Required action:
Word for word, copy the line containing "Open the Справка menu" and every line after it in the records below, leaving pictures out.

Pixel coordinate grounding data
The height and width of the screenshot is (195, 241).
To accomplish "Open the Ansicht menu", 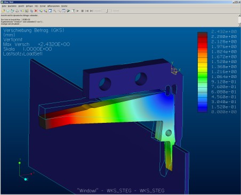I will coord(21,6).
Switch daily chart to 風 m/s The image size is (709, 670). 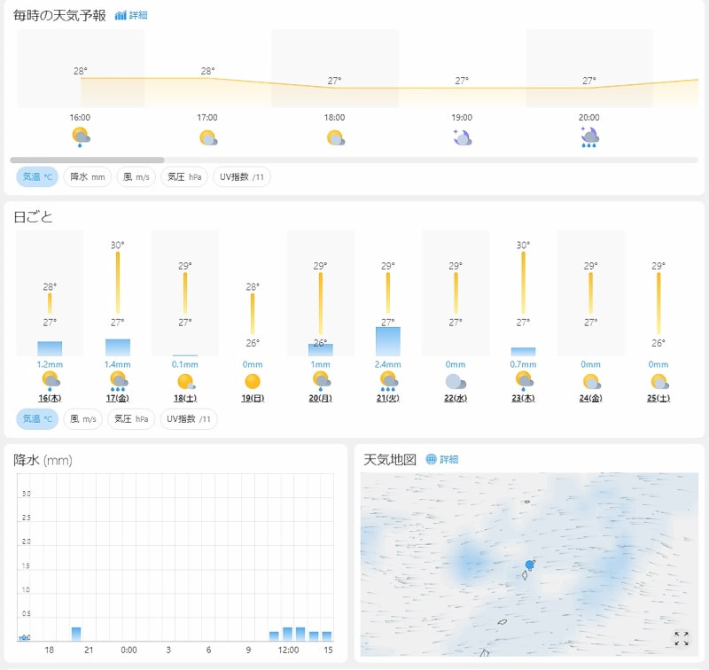82,419
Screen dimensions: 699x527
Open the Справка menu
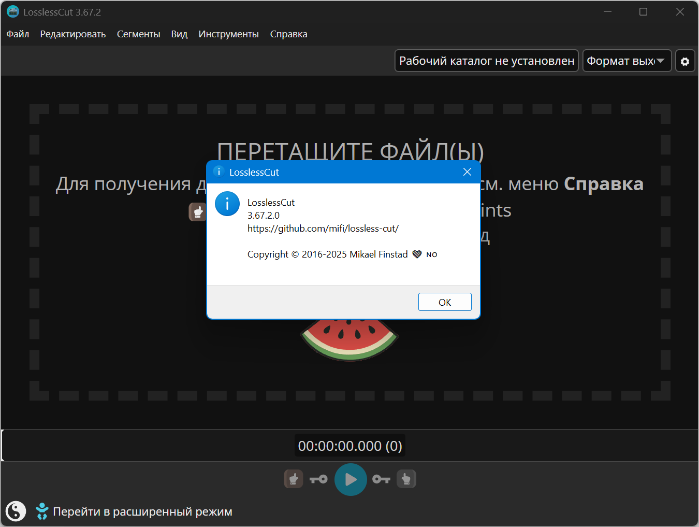tap(288, 34)
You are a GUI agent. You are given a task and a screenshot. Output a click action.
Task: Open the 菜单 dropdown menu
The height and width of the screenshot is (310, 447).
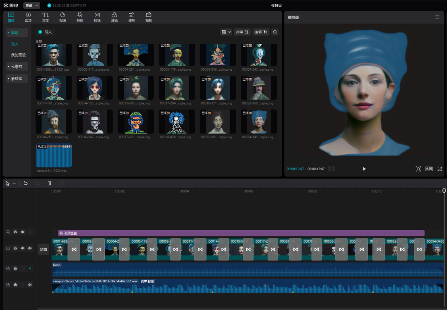[31, 5]
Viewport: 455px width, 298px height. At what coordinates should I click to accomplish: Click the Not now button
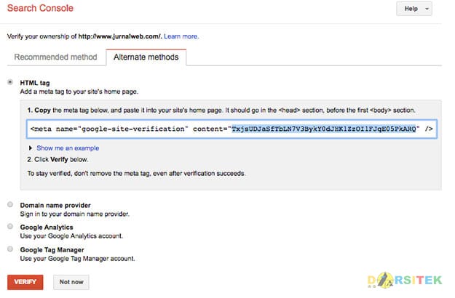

Exercise result:
Open the Справка menu
tap(288, 34)
You are a GUI agent. You are given a task and a screenshot. Output a click action.
Task: Open the 菜单 dropdown menu
The height and width of the screenshot is (310, 447).
[31, 5]
Viewport: 455px width, 298px height. At what coordinates should I click to accomplish: Click the Not now button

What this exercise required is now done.